Neptune gains regulatory nod for production drilling on Fenja field
Oil and gas company Neptune Energy has received consent from a Norwegian offshore safety authority to use the Deepsea Yantai semi-sub rig for operations on a field off Norway.
The Petroleum Safety Authority Norway (PSA) said on Monday it has given Neptune Energy Norge consent to use the Deepsea Yantai rig for production drilling on the Fenja field.
The consent from the PSA covers the drilling of three oil producers, two water injectors, and one gas injector. The gas injector will be converted to a gas producer towards the end of field life.

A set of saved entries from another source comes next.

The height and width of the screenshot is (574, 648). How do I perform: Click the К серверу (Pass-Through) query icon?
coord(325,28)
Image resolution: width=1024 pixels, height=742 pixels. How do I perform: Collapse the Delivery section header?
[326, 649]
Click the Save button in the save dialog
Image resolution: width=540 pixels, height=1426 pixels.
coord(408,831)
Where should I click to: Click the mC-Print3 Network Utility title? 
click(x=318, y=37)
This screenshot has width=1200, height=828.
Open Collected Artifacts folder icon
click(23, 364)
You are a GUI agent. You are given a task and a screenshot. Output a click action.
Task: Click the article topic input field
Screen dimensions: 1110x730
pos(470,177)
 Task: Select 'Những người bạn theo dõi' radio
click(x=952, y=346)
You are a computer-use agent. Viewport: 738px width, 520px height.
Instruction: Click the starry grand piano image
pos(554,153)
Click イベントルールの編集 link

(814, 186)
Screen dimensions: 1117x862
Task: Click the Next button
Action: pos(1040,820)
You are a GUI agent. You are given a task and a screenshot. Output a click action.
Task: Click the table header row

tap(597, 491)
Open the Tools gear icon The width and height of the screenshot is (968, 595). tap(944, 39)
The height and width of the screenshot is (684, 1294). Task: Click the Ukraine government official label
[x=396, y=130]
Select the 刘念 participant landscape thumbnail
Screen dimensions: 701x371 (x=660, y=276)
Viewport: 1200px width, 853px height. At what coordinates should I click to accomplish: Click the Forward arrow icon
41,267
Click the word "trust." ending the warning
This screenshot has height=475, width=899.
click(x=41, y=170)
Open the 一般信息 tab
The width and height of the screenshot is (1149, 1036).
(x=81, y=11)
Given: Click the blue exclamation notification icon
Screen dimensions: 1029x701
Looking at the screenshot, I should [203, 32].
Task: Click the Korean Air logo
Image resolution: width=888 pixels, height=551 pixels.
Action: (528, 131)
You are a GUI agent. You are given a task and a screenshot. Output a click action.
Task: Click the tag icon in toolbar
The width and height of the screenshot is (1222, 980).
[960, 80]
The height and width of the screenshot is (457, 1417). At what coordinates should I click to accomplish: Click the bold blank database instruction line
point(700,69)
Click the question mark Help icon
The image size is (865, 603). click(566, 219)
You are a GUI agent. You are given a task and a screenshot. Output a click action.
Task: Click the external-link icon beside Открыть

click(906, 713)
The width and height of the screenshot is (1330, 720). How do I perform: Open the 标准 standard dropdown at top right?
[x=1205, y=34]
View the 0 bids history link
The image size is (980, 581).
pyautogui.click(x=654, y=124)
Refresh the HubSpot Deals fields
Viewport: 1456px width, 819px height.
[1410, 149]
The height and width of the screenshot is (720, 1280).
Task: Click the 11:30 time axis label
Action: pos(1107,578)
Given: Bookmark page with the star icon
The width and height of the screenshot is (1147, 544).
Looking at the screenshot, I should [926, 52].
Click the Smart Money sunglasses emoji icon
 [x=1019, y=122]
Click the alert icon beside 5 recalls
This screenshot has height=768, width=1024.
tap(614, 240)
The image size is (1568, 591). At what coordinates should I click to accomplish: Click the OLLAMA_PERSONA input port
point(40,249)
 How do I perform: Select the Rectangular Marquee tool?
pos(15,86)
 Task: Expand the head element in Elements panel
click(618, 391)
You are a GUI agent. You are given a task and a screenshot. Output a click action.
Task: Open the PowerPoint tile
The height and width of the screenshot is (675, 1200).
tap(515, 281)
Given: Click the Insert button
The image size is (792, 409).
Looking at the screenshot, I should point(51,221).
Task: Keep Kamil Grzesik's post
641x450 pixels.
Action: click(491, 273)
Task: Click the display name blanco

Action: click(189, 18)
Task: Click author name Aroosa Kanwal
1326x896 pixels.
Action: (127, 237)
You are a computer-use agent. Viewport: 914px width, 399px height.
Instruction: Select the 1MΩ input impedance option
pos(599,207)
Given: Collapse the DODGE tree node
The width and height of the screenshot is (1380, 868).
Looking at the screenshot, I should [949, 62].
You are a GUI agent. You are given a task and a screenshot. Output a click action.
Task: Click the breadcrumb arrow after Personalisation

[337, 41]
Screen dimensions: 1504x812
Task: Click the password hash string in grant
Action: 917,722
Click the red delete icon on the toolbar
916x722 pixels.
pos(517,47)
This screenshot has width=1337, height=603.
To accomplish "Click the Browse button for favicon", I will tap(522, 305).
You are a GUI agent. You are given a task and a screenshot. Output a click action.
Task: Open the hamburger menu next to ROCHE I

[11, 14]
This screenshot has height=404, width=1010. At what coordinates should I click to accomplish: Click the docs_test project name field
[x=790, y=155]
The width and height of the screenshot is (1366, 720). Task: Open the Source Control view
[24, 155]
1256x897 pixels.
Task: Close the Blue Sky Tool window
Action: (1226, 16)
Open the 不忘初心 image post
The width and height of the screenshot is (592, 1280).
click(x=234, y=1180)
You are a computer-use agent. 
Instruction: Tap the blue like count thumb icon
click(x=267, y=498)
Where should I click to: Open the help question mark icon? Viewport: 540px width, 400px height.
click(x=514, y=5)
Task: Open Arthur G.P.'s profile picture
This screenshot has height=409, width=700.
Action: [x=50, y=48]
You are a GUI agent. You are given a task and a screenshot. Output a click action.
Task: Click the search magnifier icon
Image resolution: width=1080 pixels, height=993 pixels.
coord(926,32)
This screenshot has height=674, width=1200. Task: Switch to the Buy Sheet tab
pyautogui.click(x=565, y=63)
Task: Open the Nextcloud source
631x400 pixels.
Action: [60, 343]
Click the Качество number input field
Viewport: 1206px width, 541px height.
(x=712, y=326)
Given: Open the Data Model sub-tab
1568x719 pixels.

The Neptune Energy-operated Fenja field is a subsea development located in production licence 586 in the Norwegian Sea. The plan for the development and operation (PDO) of the field was approved in April 2018.
The development consists of two subsea templates tied back to Equinor’s Njord A platform via a production pipeline, water and gas injection pipelines and an umbilical.
A drilling campaign on the field was performed in 2020 with the West Phoenix rig, drilling top holes and geopilots in the Fenja reservoirs. According to information on Neptune’s website, the next drilling campaign for Fenja is planned to start in autumn 2021 with the drilling rig Deepsea Yantai. Although previously expected by 4Q 2021, the first oil production from the project is now expected in 2022.
The Deepsea Yantai rig – formerly known as the Beacon Atlantic – is owned by China’s CIMC and managed by the Norwegian drilling contractor Odfjell Drilling. In August 2020, Neptune extended the contract for the Deepsea Yantai rig with three additional wells.
Come January 2021 and Neptune and Odfjell agreed for the rig to also conduct the second drilling phase of Neptune’s Fenja field development project, extending the contract with two additional wells. Neptune has, in addition, the option to exercise a further eight wells under the current contract.
As for the rig, the Deepsea Yantai is of a GM4D design. It is capable of harsh environment operation and is winterized for operation in Arctic areas.